The higher or lower PPI an image has determines whether it is a high or low resolution image.
An image that is 100mm x 100mm with a resolution of 72 ppi is a lower quality image than one that is 100mm x 100mm with a resolution of 300ppi. Increasing or decreasing the size of your image will have a direct affect on the resolution. For example, if you increase the size of the image that is 100mm x 100mm with a resolution of 300ppi, to 200mm x 200mm your resolution will fall to 150PPI making it unsuitable for commercial printing. – This is why you can’t grab images off the internet and supply them to a designer for printing a brochure.
Standard Online Web images are 72ppi. Online images are restricted to viewing via screens and therefore only need to have enough resolution to display well based on your viewing screen.

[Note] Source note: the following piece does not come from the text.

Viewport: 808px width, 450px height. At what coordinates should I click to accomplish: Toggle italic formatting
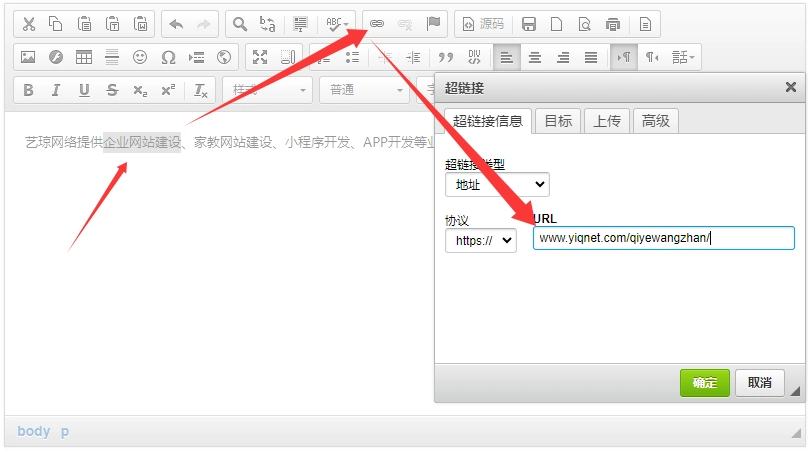pyautogui.click(x=56, y=90)
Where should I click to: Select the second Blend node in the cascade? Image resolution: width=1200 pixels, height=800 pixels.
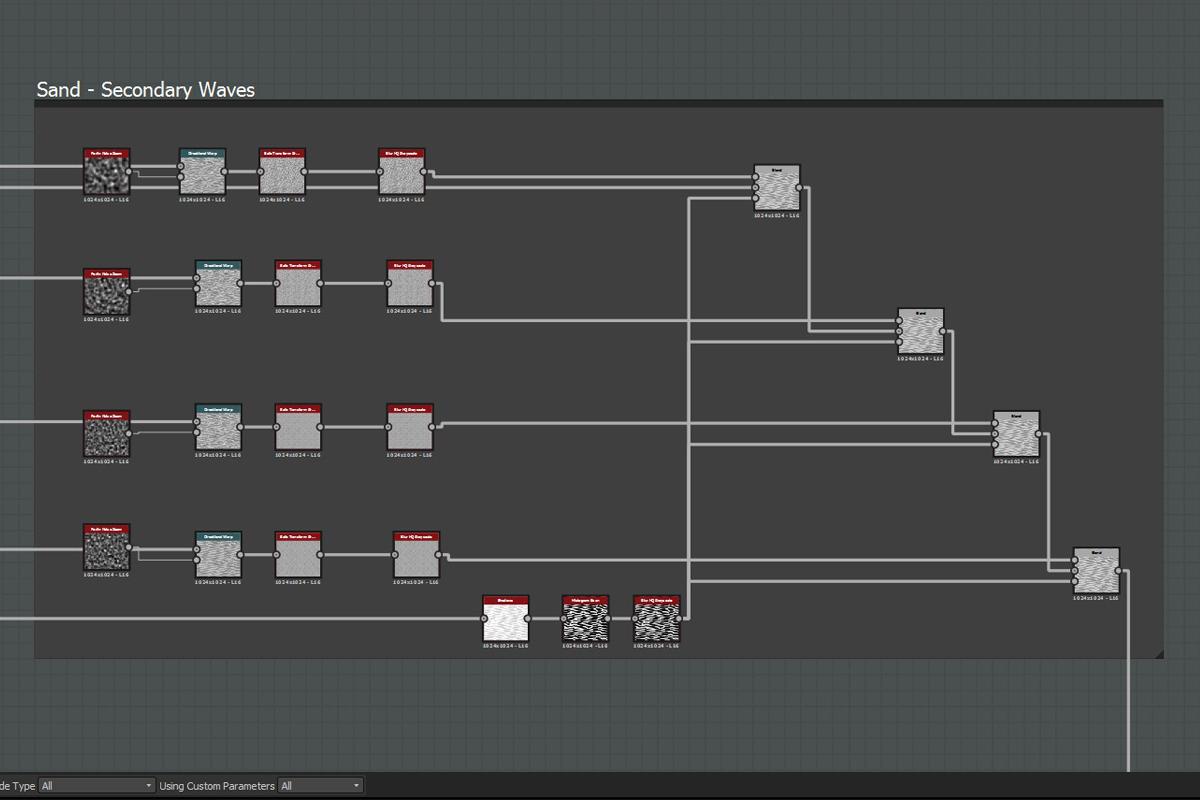(x=921, y=332)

So why does my designer ask for higher resolution images when we want to print a brochure?
When printing a brochure, the resolution needs to be 300ppi due to the extra image detail that can be seen when printed.

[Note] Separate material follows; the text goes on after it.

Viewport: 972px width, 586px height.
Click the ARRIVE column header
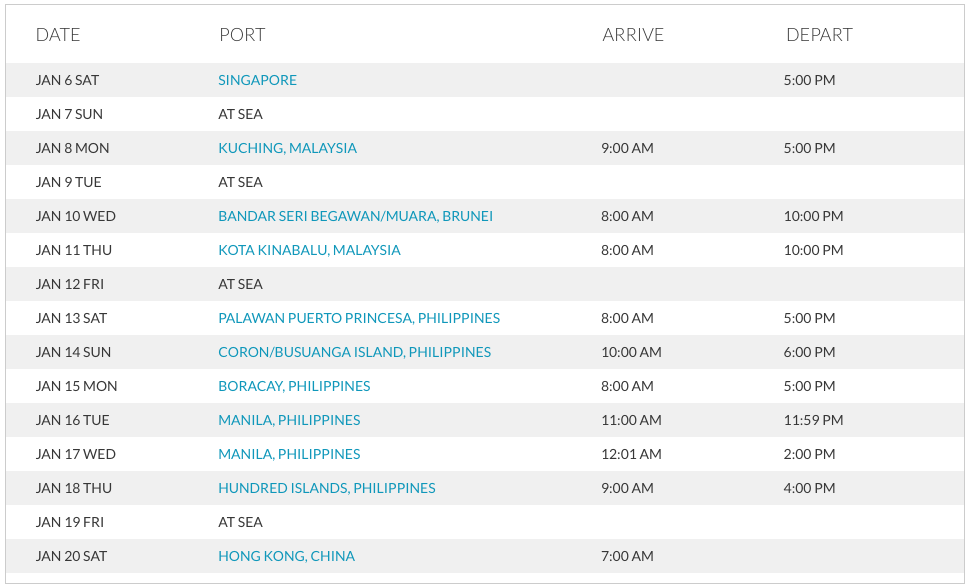pos(633,35)
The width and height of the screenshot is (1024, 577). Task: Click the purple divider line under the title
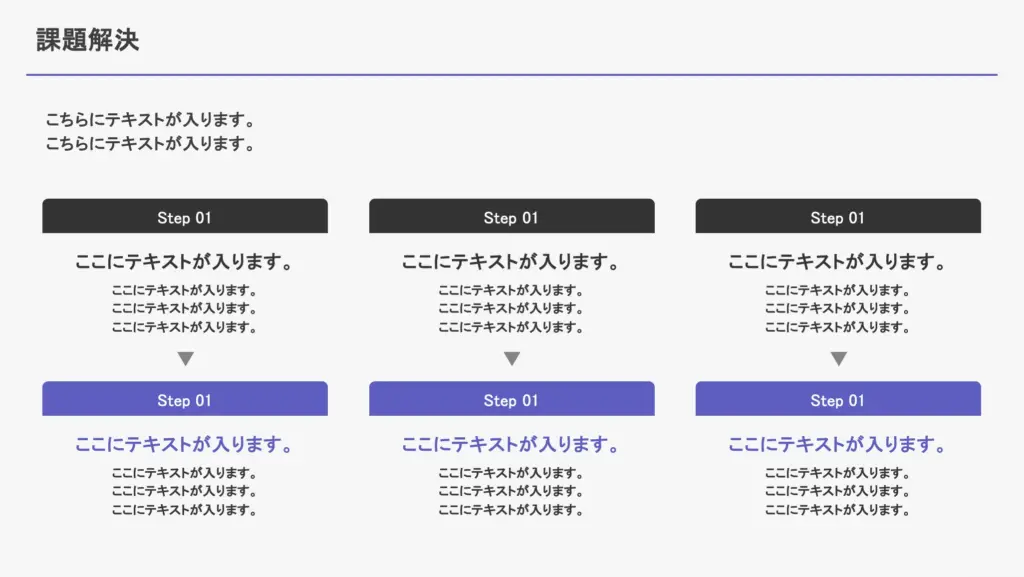[x=511, y=74]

To work out if your images are suitable for printing, use this guide.
- Windows: Right-click the image > Properties > Details Tab > Horizontal/Vertical Resolution
Mac: Open the image in Preview > Tools Menu > Show Inspector > Image DPI
- Check that it is at 300 PPI/DPI.
- Take the pixel resolution components and divide them by the PPI to see how many inches wide the final version will print.
- The result will tell you if your image is suitable for Printing at the size needed.
Some general guidelines are, 72PPI for Digital use images and 300ppi for print use images, but remember that these need to be at the actual size that the image will be reproduced. No point supplying a business card sized image at 300 dpi if you want it printed onto a large poster. As you stretch the image into it’s larger size you will make the square pixels larger, and the image will end up pixelated.
Zooming in on an image will reveal that it is actually composed of square pixels. The more you zoom into an image the more the pixels are defined. Pictures 2 & 3 are considered “pixelated,” as you can clearly see each individual square.
I hope this short explaination hasn’t confused you further. If you’re still unsure about the quality and suitability of your images, forward everything you have to your designer and ask them to sort it. They’d be more than happy to have the option of choosing the right image for you. Problem solved.